Although the crackdown on Chinese students by a communistic government diminished any hope of a peaceful movement toward democracy, the idea of a democratic China remains a possibility, said NIU political scientist Brantly Womack in a lecture Tuesday night.

Womack, a specialist in the politics of contemporary China, lectured along with two NIU graduate students to a crowd of about 40 people at the Holmes Student Center. The discussion addressed specific happenings in China in regards to student demonstrations as well as some popular interpretations of the events and their flaws.

“What has happened can best be described in three overlapping categories—spontaneity, confrontation and repression,” Womack said, establishing part of his outline for the lecture.

Womack introduced the official interpretation of the student demonstrations as one that views the martial law action by the government as a “required” remedy for the student disturbances.

The totalitarian interpretation, which Womack said is held by British Prime Minister Margaret Thatcher, views communism as an unstable economic system and hence events like the recent one in China are likely to exist.

Womack said interpretations of the events are similar in that they both claim the incidents were inevitable and had to be against the Communist Party.

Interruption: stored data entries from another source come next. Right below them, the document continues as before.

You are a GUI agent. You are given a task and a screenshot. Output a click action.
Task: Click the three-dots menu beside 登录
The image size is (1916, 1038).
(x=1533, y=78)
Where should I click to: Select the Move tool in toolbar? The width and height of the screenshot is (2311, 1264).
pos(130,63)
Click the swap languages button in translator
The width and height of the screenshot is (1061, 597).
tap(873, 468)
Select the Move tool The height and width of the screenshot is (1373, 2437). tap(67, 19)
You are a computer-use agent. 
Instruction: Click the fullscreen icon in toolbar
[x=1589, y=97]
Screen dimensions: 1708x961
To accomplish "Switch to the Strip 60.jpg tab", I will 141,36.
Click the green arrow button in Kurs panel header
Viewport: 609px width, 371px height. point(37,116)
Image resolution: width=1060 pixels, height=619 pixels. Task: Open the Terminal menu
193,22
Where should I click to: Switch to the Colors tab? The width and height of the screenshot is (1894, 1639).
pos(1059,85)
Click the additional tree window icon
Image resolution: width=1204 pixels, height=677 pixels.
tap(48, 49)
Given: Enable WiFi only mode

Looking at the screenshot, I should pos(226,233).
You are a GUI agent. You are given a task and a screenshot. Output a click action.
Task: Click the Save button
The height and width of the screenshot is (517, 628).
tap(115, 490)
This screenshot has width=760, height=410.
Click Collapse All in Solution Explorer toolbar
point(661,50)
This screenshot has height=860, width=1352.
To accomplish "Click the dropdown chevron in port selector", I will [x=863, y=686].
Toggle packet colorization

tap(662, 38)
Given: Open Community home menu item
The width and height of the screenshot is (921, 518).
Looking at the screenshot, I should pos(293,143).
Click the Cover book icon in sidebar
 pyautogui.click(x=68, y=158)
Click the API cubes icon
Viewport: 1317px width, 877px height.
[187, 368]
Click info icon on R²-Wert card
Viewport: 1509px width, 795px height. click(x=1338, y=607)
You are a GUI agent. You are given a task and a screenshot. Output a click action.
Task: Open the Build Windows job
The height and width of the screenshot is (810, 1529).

Gongmin Mu and Yuhang Shi, graduate students in NIU’s political science, also contributed to the discussion by answering questions from the audience and delivering prepared speeches.

A member of the audience asked why demonstrators sang the International, a pro-party anthem, at the anti-party demonstrations. “When the students sang the International, they were using it as a tactic to hopefully avoid violence. Besides, the first sentence of the International reads, ‘Stand up those who don’t want be slaves,'” Mu said.